**What you need to do:** If a line in the data below contains the word "agent", copy it out.

[Start of Attachment]

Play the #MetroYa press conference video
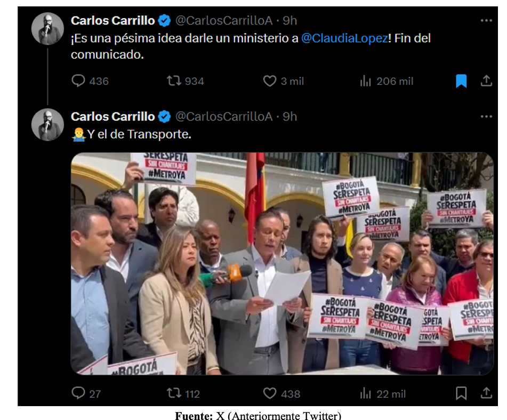This screenshot has width=507, height=420. click(282, 263)
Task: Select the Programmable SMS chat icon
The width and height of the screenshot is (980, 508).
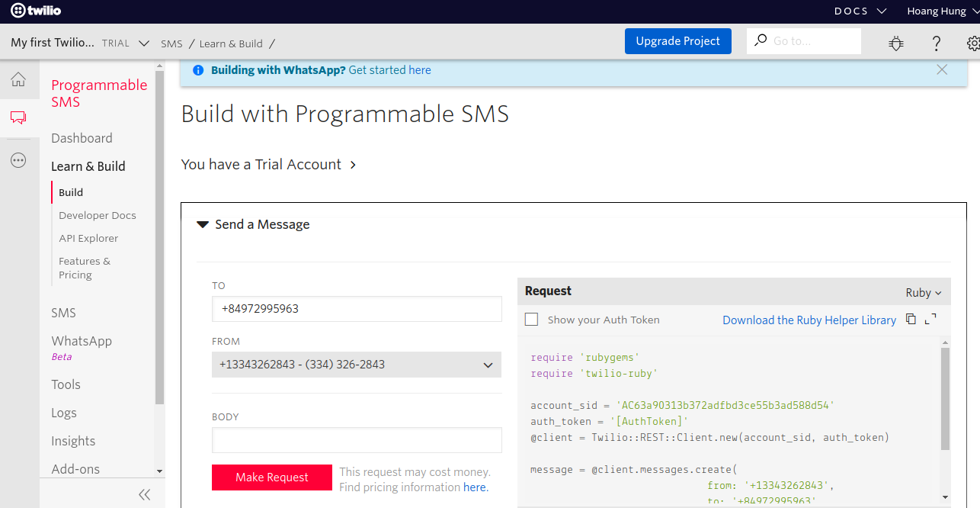Action: click(x=18, y=117)
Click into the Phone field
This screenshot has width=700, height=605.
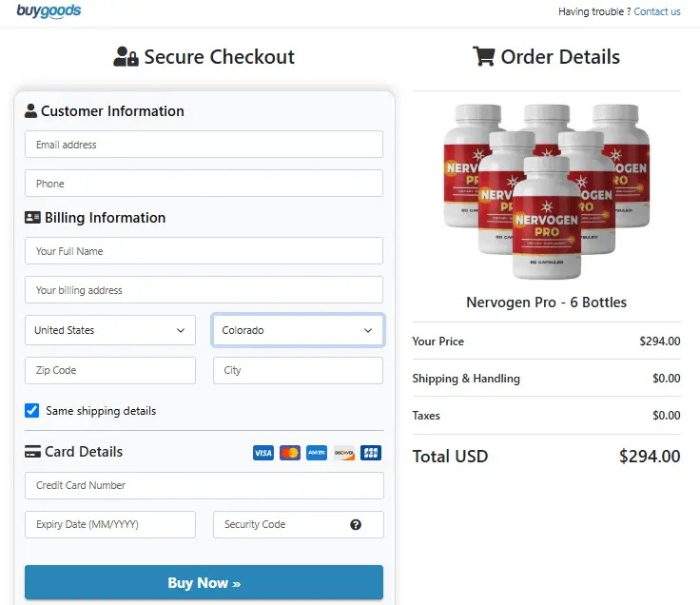[204, 184]
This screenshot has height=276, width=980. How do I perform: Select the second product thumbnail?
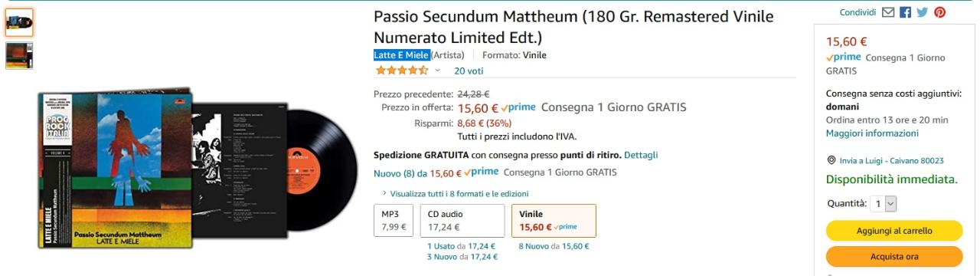click(x=19, y=56)
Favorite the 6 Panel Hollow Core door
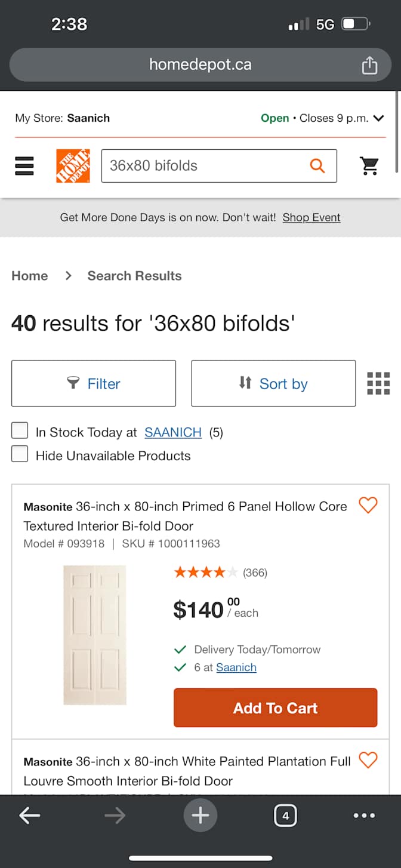 click(368, 506)
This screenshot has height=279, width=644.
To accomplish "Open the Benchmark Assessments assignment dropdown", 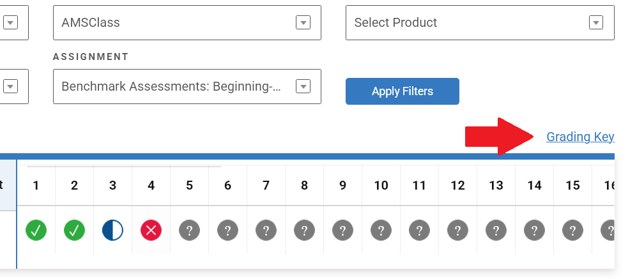I will tap(187, 86).
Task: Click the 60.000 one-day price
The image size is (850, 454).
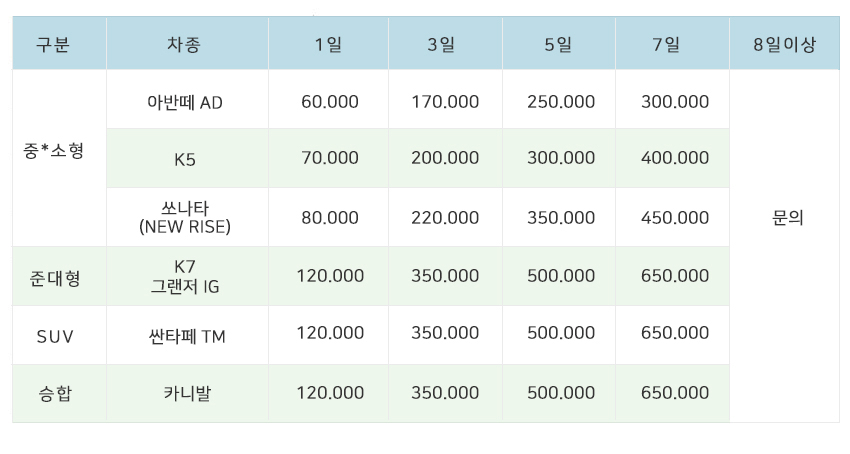Action: (329, 102)
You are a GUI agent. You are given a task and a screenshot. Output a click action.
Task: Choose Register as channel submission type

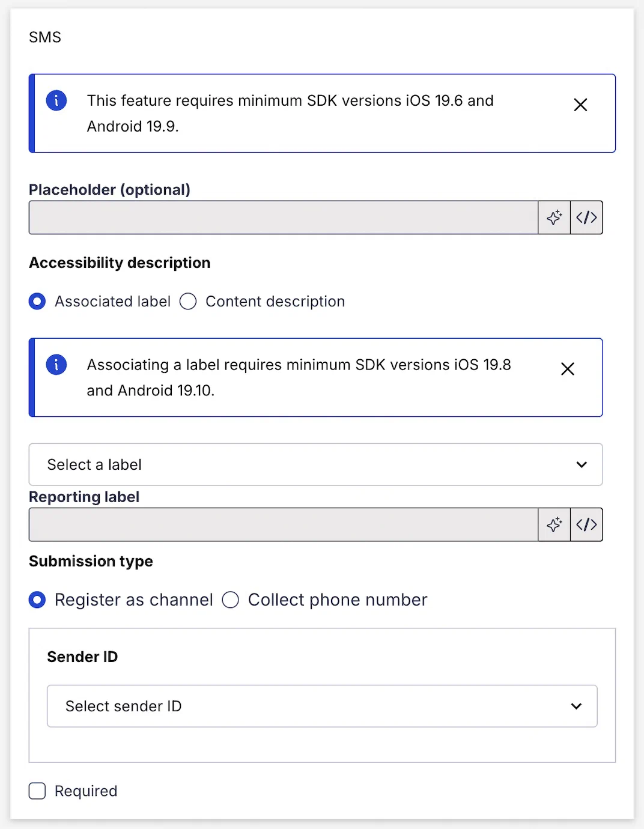[x=37, y=600]
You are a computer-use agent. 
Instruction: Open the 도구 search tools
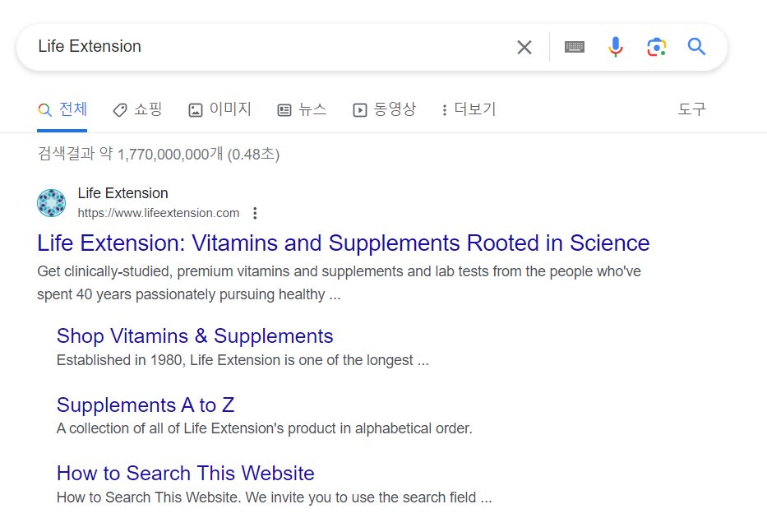click(691, 109)
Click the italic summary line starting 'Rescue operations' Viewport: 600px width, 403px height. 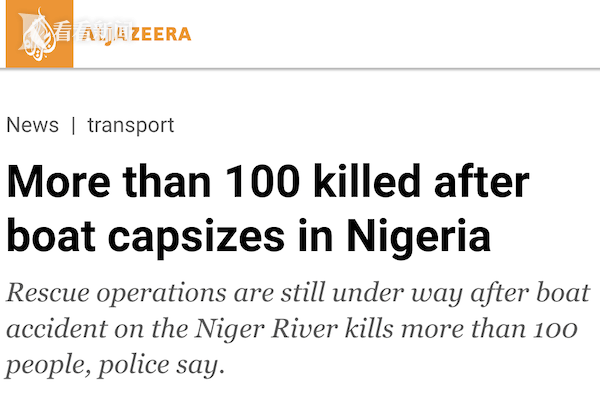tap(298, 294)

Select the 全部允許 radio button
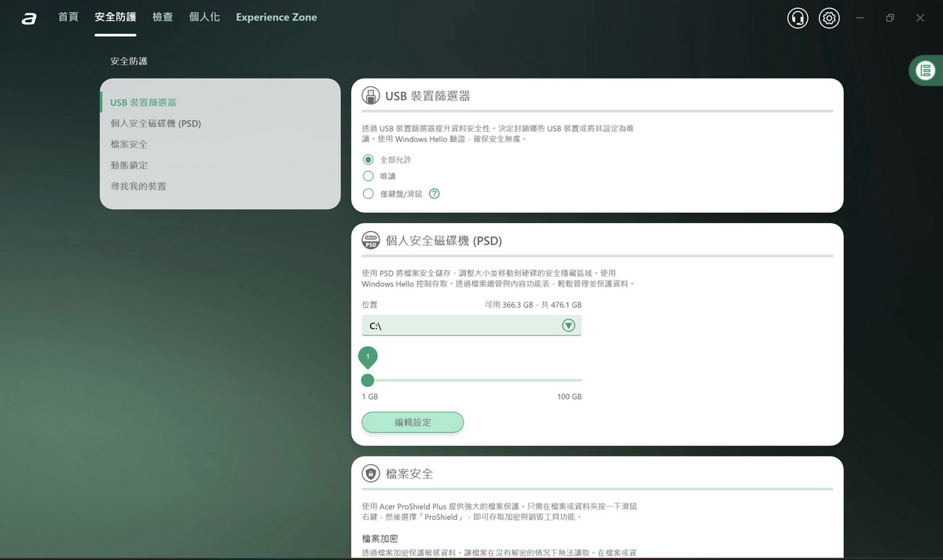point(368,159)
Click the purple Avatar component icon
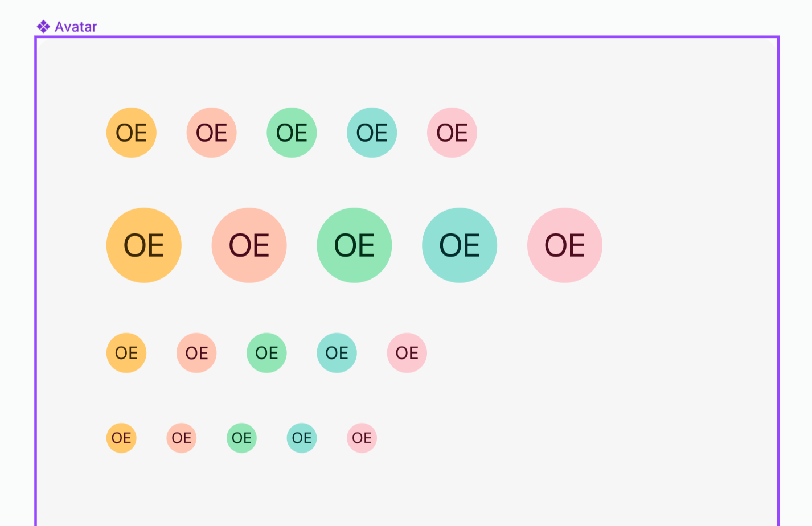This screenshot has width=812, height=526. [43, 26]
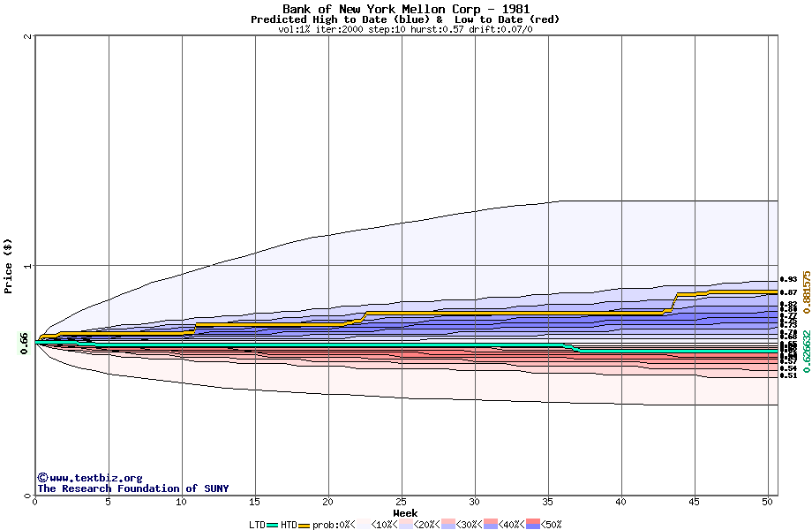Click the chart title Bank of New York Mellon Corp
This screenshot has height=530, width=812.
click(406, 9)
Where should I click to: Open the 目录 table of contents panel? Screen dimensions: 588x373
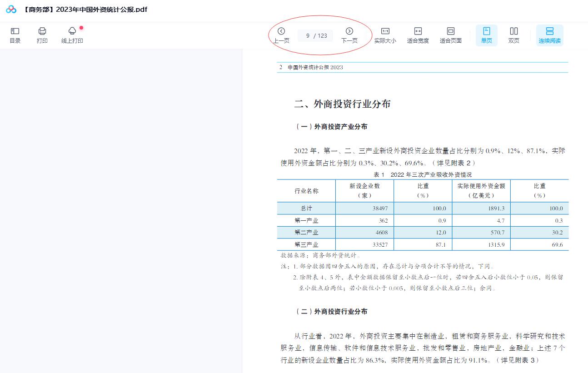point(15,35)
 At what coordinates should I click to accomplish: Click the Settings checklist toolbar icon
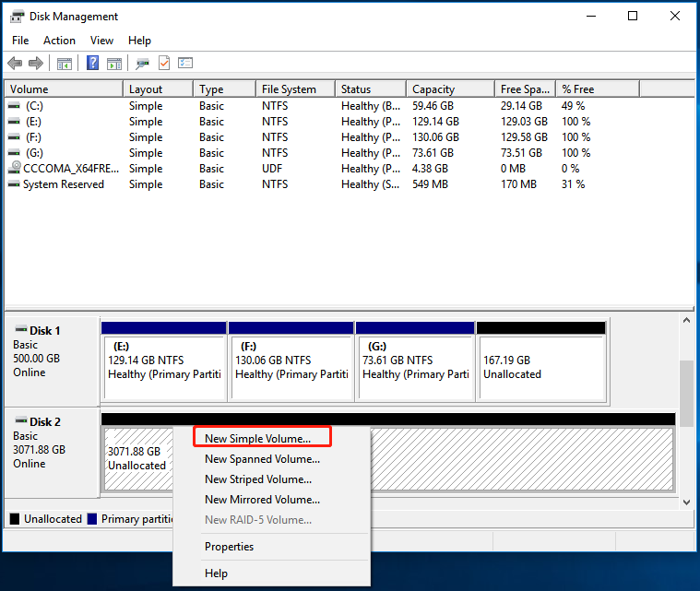point(185,64)
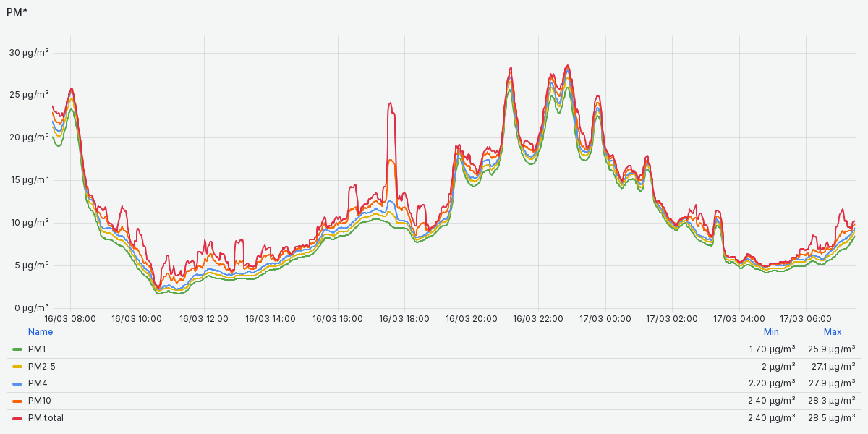The image size is (868, 434).
Task: Toggle the PM4 series legend label
Action: pos(37,383)
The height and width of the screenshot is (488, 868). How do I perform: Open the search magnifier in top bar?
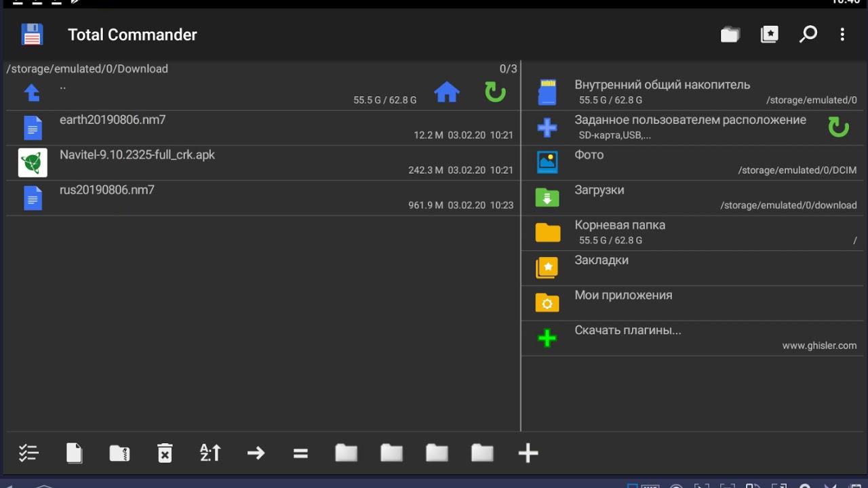[x=808, y=35]
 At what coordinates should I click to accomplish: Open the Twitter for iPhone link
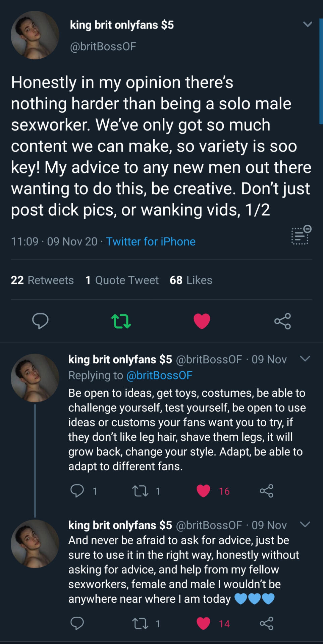[151, 242]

[End of Attachment]

**Result for this task:**
You are a GUI agent. You are given a task and a screenshot. Output a click action.
You are a computer-use agent. 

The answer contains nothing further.